Pak Arden tengah menggenggam kedua lenganku, kemudian dengan lembut ia membantuku untuk berdiri. Aku berdiri dengan perlahan, dengan bantuan dinding dan satu tangan menumpu beban tubuhku. Tubuhku masih gemetaran, aku tahu aku tidak salah namun terbesit rasa bersalah yang mendalam.
Apakah aku salah?
Apa seharusnya aku diam saja?
Apa... apa aku baru saja menghancurkan kehidupan orang lain?
Mungkin aku hanya bisa mengacau.
"Adine!" Seru Pak Arden melihatku melamun tidak tenang, "Kamu jangan menyalahkan dirimu sendiri oke? Kamu tidak salah."
Aku mengangguk pelan, tak lama aku menyadari bahwa Pak Arden sudah memunguti barang-barangku yang ada di lantai. Kemudian menuntunku keluar, tanpa menghiraukan kekacauan yang ada di dalam. Seandainya aku mengetahui semua ini, dan tidak ada Pak Arden disisiku apakah aku bisa langsung pergi dengan punggung tegak begini? Yang pasti aku mungkin tidak akan sanggup sejak awal untuk memberitahukan kebenaran ini.
Aku, aku yakin aku tidak salah. Coba saja bayangkan ada seorang pria tak bertanggung jawab yang mau menikahimu untuk anak yang nantinya akan dikorbankan?
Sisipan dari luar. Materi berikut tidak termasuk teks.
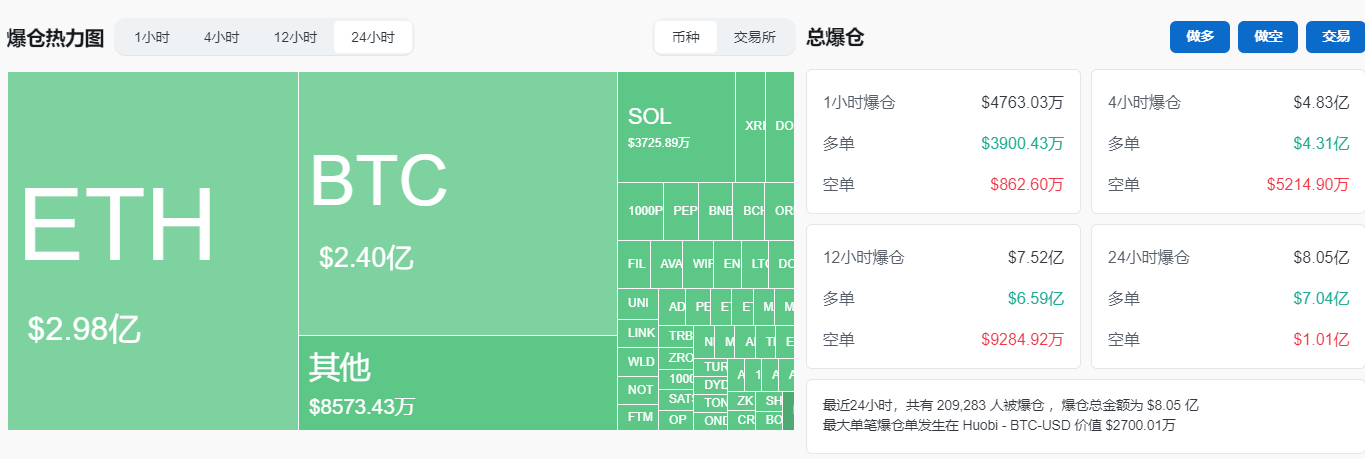
Task: Open the 24小时爆仓 summary card
Action: click(1227, 297)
Oke, mungkin dikorbankan adalah bahasa yang terlalu berlebihan. Namun tidak ada yang mungkin mau melakukan hal sebodoh itu, kan? Terjebak dalam perangkap pria bejat yang penuh kebohongan. Baik dari sisi mana pun, perbuatan Raden salah dan tidak sebaiknya dilanjutkan.
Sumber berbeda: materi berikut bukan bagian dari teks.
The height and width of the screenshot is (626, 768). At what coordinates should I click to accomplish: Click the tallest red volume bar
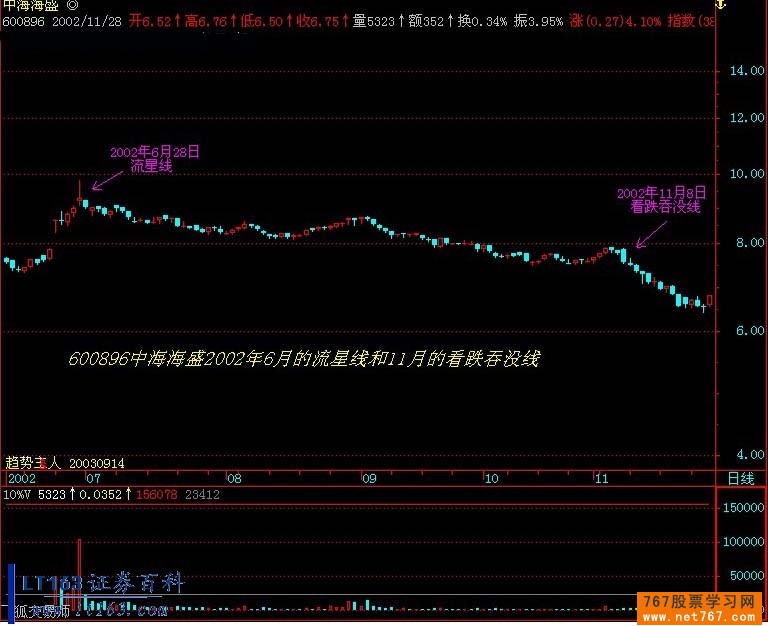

Aku tidak salah. Aku melakukan kebenaran.
Tapi kenapa mataku rasanya panas? Aku tidak boleh menangis di hadapan orang lain. Aku tidak boleh terlihat lemah. Bagaimana jika Pak Arden berpikir aku terlalu lemah untuk belajar ke Inggris? Padahal saat wawancara aku begitu percaya diri bahwa aku adalah pribadi yang kuat, aku tidak boleh menangisi hal yang sederhana seperti ini.
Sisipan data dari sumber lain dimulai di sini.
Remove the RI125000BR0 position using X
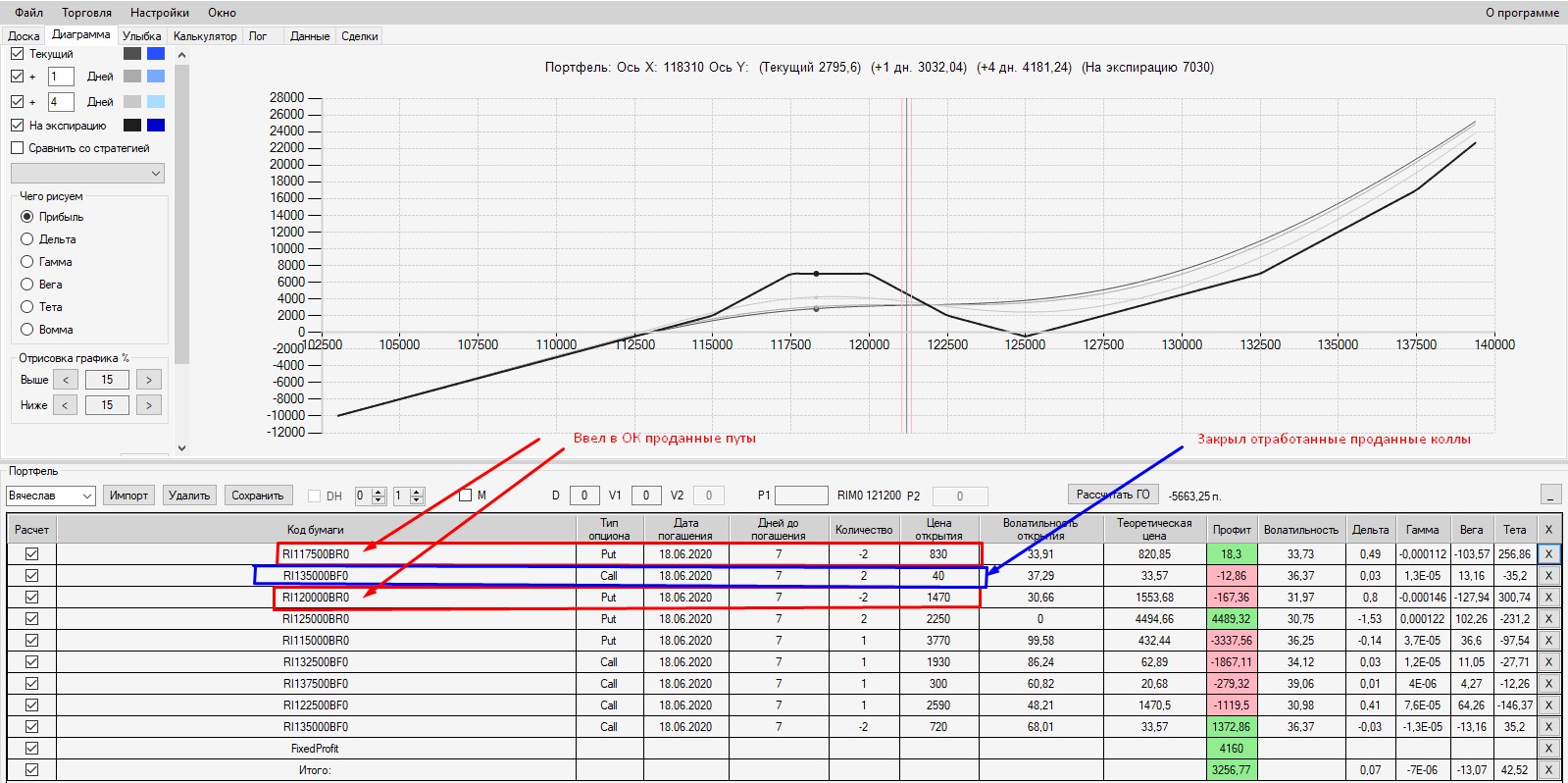The height and width of the screenshot is (783, 1568). 1548,619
"Tidak masalah, kalau kamu mau nangis ya menangis saja." Ucap Pak Arden seolah-olah bisa membaca pikiranku.
Aku menggeleng pelan, "Enggak, saya enggak... mau nangis...."
Ia membantuku duduk ke dalam mobil, kemudian menutup pintu dengan pelan. Ia berjalan menuju tempat duduknya, kemudian meraih selembar tissue dari tempat tissue yang letaknya sedikit tersembunyi.
"Saya memang tidak punya sapu tangan yang romantis seperti tokoh novel, tapi setidaknya kalau kamu menangis, saya akan ada untuk kamu lebih dari tokoh mana pun." Begitu kata Pak Arden, yang aku sambut dengan sedikit senyuman geli namun tak lama segera hancur dengan air mataku yang menggelinang tak bisa aku kontrol.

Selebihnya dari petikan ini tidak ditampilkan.